Читать «Советская литература. Побежденные победители» онлайн - страница 87

Станислав Борисович Рассадин

А Тарковский, долго выбиравшийся из объятий цепкого мандельштамовского влияния (чем при единственной встрече с кумиром привел того, не терпевшего своих эпигонов, в раздражение), если с чем и сопоставим в своих лучших стихотворениях, так, может быть, со Щеглом (1936) из Воронежских стихов: «Мой щегол, я голову закину — / Поглядим на мир вдвоем: / Зимний день, колючий, как мякина, / Так ли жестк в зрачке твоем? / Хвостик лодкой, перья черно-желты, / Ниже клюва в краску влит, / Сознаешь ли — до чего щегол ты, / До чего ты щегловит?».

Поразительно. В ссылке, за два года до гибели, ясно предвидимой, Мандельштам ищет в «птичке Божией» собеседника, который мог бы сказать о мире нечто лучшее, чем сейчас может он сам: «Так ли жестк?..». Он еще надеется объяснить колючесть и жесткость мира ущербом собственного зрения, — так в работе Разговор о Данте (1933) он писал, что забота великого итальянца была в том, чтобы «снять катаракту с жесткого зрения».

И — вот Тарковский, нашедший свою манеру и оставшийся душевно родственным автору Щегла; стихотворение Верблюд из сборника Вестник (1969): «На длинных нерусских ногах / Стоит, улыбаясь некстати, / А шерсть у него на боках / Как вата в столетнем халате. / …Горбатую царскую плоть, / Престол нищеты и терпенья, / Нещедрый пустынник-Господь / Слепил из отходов творенья. / …Привыкла верблюжья душа / К пустыне, тюкам и побоям. / А все-таки жизнь хорошо, / И мы в ней чего-нибудь стоим».

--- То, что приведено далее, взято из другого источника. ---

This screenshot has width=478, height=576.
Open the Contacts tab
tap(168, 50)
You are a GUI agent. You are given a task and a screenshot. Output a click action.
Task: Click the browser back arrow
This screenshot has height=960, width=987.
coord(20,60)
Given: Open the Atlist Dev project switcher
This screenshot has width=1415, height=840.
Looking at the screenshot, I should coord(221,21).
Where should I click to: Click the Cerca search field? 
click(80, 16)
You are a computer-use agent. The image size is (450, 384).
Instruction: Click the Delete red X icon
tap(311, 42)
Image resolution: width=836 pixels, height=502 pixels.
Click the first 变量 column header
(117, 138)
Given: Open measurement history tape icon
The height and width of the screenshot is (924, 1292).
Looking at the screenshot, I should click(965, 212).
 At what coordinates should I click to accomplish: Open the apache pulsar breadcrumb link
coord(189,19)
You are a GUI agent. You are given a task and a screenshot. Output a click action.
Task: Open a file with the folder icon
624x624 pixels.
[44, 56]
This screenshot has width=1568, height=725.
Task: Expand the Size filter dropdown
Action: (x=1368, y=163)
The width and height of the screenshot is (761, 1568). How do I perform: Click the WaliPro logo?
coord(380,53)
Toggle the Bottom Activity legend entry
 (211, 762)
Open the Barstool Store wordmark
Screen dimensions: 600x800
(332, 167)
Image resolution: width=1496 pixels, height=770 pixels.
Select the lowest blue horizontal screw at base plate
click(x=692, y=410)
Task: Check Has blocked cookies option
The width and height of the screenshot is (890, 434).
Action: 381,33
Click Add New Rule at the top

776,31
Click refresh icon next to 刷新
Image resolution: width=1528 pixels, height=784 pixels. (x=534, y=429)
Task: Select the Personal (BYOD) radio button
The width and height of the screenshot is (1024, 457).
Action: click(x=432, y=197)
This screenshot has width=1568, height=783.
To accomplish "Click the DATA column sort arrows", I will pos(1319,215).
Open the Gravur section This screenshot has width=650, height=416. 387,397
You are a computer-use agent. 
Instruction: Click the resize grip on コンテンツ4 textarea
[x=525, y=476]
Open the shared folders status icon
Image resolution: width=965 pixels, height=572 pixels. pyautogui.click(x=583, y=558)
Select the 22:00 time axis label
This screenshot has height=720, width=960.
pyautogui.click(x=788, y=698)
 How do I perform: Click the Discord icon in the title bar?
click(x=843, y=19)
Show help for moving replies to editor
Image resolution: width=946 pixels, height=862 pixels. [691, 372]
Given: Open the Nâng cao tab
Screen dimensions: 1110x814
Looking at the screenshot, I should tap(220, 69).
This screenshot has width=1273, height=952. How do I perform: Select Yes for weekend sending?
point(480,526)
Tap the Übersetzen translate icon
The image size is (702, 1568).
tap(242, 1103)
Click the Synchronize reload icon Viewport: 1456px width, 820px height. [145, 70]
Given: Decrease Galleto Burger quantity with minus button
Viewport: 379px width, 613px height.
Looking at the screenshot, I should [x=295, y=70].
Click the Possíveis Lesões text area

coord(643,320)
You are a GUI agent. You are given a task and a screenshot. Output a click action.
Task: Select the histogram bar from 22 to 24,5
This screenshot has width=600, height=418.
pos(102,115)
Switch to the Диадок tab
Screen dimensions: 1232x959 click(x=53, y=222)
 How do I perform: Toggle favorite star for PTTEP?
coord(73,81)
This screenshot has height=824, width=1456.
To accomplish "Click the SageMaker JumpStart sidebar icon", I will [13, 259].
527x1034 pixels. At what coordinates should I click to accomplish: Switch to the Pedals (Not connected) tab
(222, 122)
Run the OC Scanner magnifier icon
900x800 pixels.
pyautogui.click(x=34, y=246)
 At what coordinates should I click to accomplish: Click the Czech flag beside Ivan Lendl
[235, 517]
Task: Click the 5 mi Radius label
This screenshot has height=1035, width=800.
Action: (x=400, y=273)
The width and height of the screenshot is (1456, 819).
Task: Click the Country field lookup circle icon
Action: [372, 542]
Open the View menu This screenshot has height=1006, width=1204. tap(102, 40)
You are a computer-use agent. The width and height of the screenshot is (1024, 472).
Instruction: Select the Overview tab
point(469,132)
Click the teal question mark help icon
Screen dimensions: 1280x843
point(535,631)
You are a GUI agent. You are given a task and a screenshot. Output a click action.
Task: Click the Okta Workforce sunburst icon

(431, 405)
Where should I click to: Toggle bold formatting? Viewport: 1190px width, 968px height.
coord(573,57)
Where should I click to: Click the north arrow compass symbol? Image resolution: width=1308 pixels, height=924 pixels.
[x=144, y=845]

«Точильным камнем русской поэзии» щедро назвал Мандельштам Маяковского; для Тарковского и Липкина такой камень, обтачивающий их индивидуальности, — он сам. И любопытно, как несхоже предстает его непосредственный облик, по-разному мифологизированный, у обоих поэтов.

У Тарковского, имевшего простительную слабость фантазировать насчет своих — небывших — встреч с Мандельштамом, речь как раз об одной из таких, из вымышленных: «Эту книгу мне когда-то / В коридоре Госиздата / Подарил один поэт; / Книга порвана, измята, / И в живых поэта нет. /…Гнутым словом забавлялся, / Птичьим клювом улыбался, / Встречных с лету брал в зажим, / Одиночества боялся / И стихи читал чужим». Не в укор этим сильным стихам, образ как раз таков, что вполне может возникнуть из чужих рассказов. Он — квинтэссенция тривиального представления о Мандельштаме, и если добавим, что образ примитивизирован, то опять же без укоризны. Тут не «примитивность», а «примитив», вроде картин Пиросмани или Таможенника Руссо: не неповторимая индивидуальность, а то, чему ты и сам способен уподобиться. «Так и надо жить поэту. / Я и сам сную по свету, / Одиночества боюсь…».